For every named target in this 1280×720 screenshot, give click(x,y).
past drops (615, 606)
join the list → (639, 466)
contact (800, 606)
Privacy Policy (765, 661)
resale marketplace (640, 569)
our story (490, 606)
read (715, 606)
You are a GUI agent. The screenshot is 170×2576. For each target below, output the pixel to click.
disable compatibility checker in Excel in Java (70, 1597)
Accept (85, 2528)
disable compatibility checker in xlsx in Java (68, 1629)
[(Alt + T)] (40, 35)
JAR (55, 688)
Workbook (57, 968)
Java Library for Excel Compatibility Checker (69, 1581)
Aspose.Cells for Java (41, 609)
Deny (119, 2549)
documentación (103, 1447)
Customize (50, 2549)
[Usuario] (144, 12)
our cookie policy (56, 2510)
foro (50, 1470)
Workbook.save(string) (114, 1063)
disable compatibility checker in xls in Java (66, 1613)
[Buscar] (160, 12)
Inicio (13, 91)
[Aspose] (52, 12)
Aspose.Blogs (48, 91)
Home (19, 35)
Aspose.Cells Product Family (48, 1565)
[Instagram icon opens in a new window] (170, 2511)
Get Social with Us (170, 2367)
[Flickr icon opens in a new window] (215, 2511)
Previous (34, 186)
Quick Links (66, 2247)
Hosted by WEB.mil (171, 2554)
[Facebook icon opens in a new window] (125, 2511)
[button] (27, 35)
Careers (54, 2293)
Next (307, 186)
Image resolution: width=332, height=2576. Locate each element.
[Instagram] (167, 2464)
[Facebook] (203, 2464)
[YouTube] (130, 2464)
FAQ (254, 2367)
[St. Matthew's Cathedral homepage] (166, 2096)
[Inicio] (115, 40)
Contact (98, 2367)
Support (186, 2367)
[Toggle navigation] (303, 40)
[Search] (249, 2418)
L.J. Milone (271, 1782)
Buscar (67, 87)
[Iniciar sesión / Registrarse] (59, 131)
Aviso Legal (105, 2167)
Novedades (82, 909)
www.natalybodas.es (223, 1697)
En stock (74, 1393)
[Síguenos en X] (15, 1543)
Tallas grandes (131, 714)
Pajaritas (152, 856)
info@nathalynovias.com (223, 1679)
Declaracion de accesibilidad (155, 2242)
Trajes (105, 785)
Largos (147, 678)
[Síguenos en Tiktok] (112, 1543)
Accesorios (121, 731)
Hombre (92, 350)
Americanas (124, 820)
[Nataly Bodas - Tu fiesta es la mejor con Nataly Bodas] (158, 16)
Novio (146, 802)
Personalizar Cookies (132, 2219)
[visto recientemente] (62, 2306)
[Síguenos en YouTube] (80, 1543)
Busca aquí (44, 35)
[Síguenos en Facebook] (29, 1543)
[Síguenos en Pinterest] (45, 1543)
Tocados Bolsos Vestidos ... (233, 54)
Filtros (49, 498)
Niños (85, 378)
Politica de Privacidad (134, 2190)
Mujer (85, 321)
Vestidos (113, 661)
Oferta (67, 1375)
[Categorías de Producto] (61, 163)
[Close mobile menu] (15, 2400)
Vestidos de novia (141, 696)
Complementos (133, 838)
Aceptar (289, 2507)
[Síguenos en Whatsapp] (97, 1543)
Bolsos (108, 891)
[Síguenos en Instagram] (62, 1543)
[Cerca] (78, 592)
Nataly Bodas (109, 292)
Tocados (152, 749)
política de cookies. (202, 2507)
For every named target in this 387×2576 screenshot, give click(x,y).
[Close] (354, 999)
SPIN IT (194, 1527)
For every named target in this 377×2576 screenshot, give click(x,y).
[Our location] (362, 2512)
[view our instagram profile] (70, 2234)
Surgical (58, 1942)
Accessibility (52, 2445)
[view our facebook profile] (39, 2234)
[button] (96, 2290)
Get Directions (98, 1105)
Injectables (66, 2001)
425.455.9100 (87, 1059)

YOUR ASSIGNMENT
Whenever a line of the records holds the string "disable", pick it out and copy it.

WRITTEN ANSWER
disable compatibility checker in Excel in Java (70, 1597)
disable compatibility checker in xlsx in Java (68, 1629)
disable compatibility checker in xls in Java (66, 1613)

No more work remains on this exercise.